Burden Set to Shift On Balanced Budget
By Lori Montgomery and Nell HendersonWashington Post Staff WritersTuesday, January 16, 2007; Page A01
When he takes the House rostrum next week for the State of the Union address, President Bush will list among his goals a balanced federal budget, a shift for a president who has presided over record deficits while aggressively cutting taxes.
Politically, analysts say, the president is calling the bluff of Democrats, who won control of Congress in part by accusing Bush of reckless fiscal policies. While Bush now shares the Democrats' goal to erase the deficit by 2012, the politically perilous work of making that happen -- cutting spending or raising taxes -- falls to the Democratic-run Congress.

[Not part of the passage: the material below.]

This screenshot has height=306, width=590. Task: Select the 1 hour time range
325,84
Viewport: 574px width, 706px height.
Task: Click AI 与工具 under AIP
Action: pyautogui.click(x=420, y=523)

"The Democrats have assailed deficits under President Bush. The White House is telling Democrats to walk the walk," said Brian M. Riedl, a budget analyst at the conservative Heritage Foundation.
Budget experts and economists from across the political spectrum, including some who worked in the Bush White House, say that Bush is unlikely to offer real concessions toward a balanced budget in the plan he delivers to Congress next month.
Still, the administration appears to be stepping away from an economic argument that has worked well for Republicans throughout Bush's presidency: that federal deficits, though at record levels, are not especially large as a percentage of the economy and therefore offer little cause for concern, a view famously encapsulated in 2002 when Vice President Cheney told Paul H. O'Neill, then the Treasury secretary: "Deficits don't matter."
Historically, the deficit is not particularly large. During Bush's presidency, it peaked at $413 billion in 2004, the biggest ever in dollars. At 3.6 percent of economic output, however, it did not approach the historic high, in 1943 during World War II, when the deficit exceeded 30 percent of gross domestic product . Last year, the deficit dropped to $258 billion, or about 1.8 percent of the economy.
But that view ignores some important facts, U.S. comptroller general David Walker said. The government is living far beyond its means, he said, and if not for excess cash in the Social Security trust fund, it would be recording deficits on a magnitude not seen since the recession of the early 1990s. Take away the Social Security money, and the deficit would have been $434 billion last year, about 3.3 percent of GDP, which rose 6 percent in 2005, compared with 2004.